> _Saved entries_
__________

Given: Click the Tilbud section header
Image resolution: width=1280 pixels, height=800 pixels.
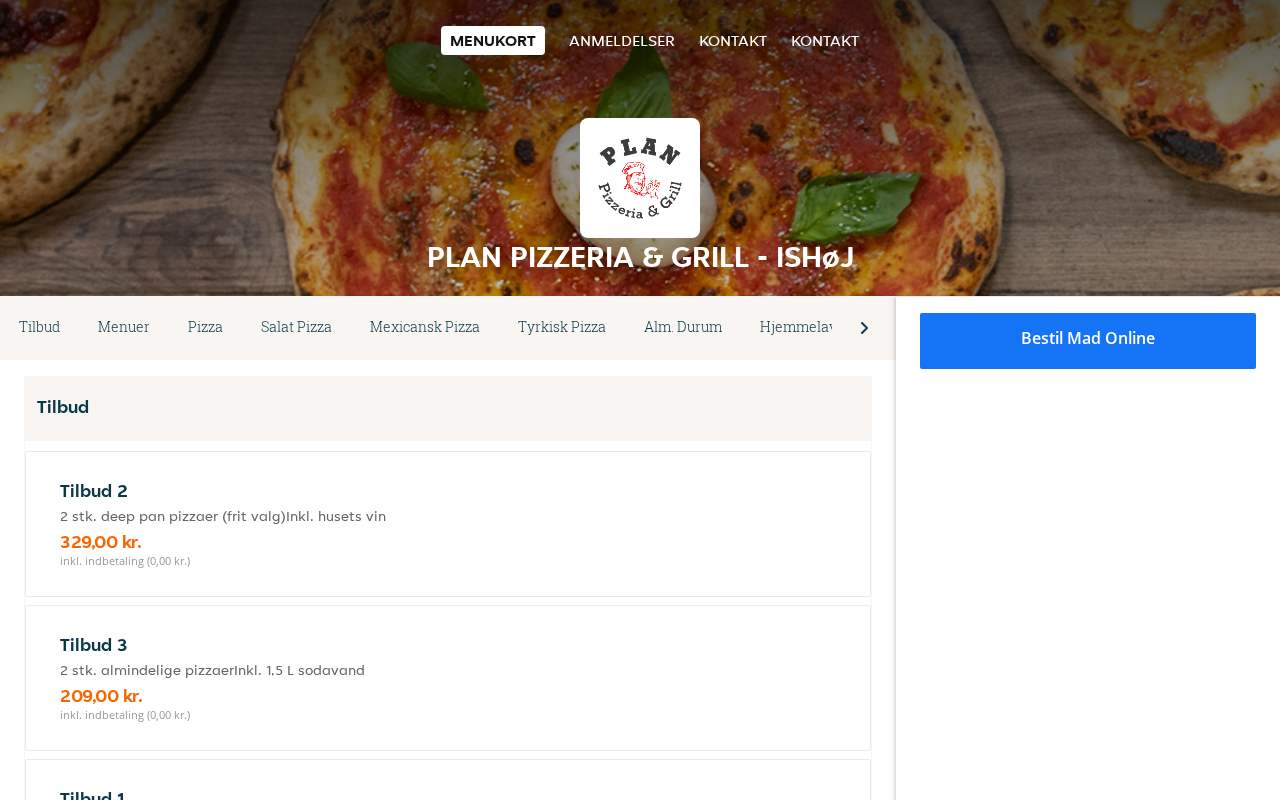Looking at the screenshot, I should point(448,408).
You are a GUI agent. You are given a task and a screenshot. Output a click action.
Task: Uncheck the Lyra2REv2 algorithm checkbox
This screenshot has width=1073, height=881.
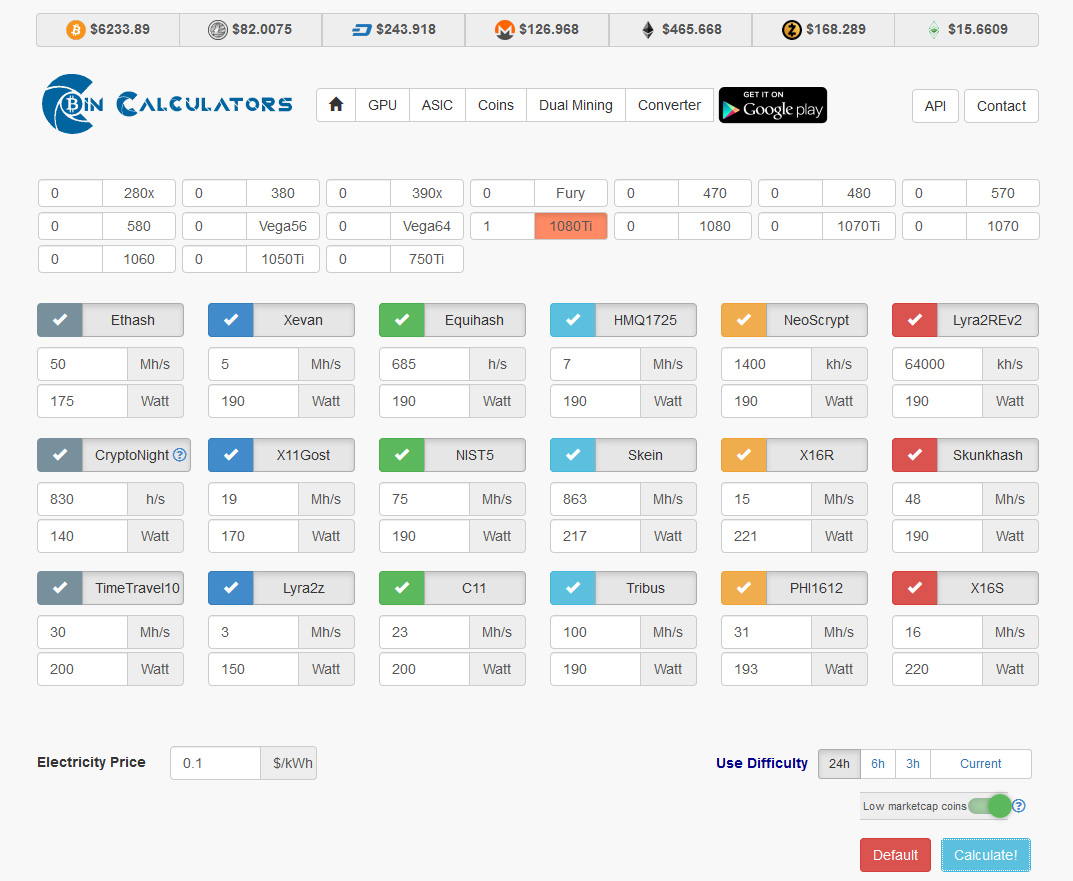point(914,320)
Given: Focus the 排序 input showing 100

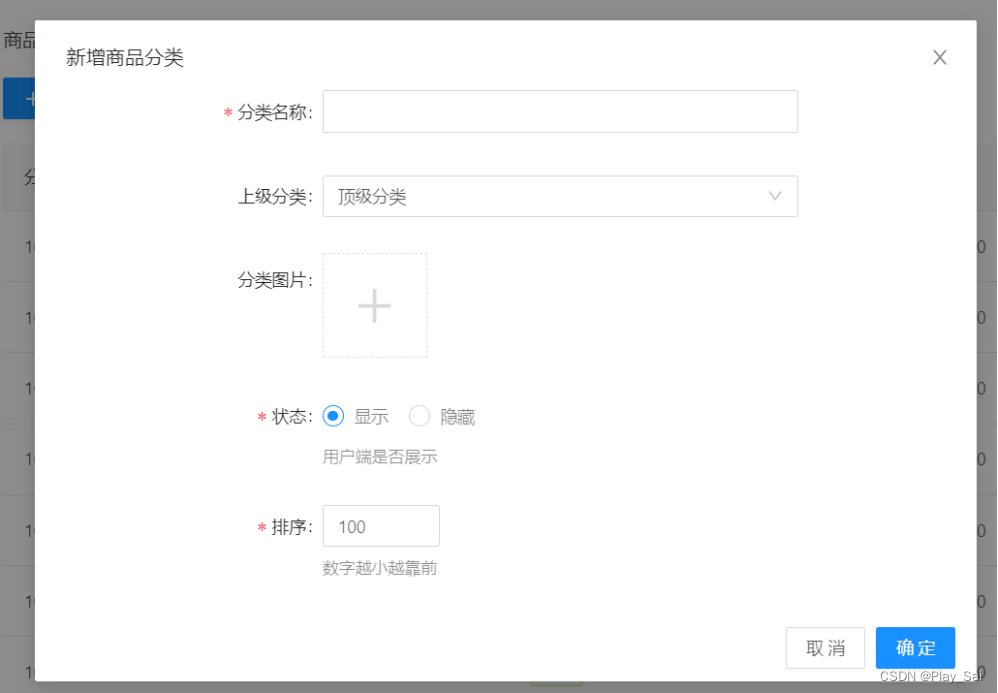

__________

> _Task requirements_
Copy out exactly the lines between the line containing "You are a GUI" and the end of the entries, including both, and leave the pictures behind.

> _Reply_
You are a GUI agent. You are given a task and a screenshot. Output a click action.
Task: Uncheck the Lyra2REv2 algorithm checkbox
This screenshot has width=1073, height=881.
point(914,320)
Given: Focus the 排序 input showing 100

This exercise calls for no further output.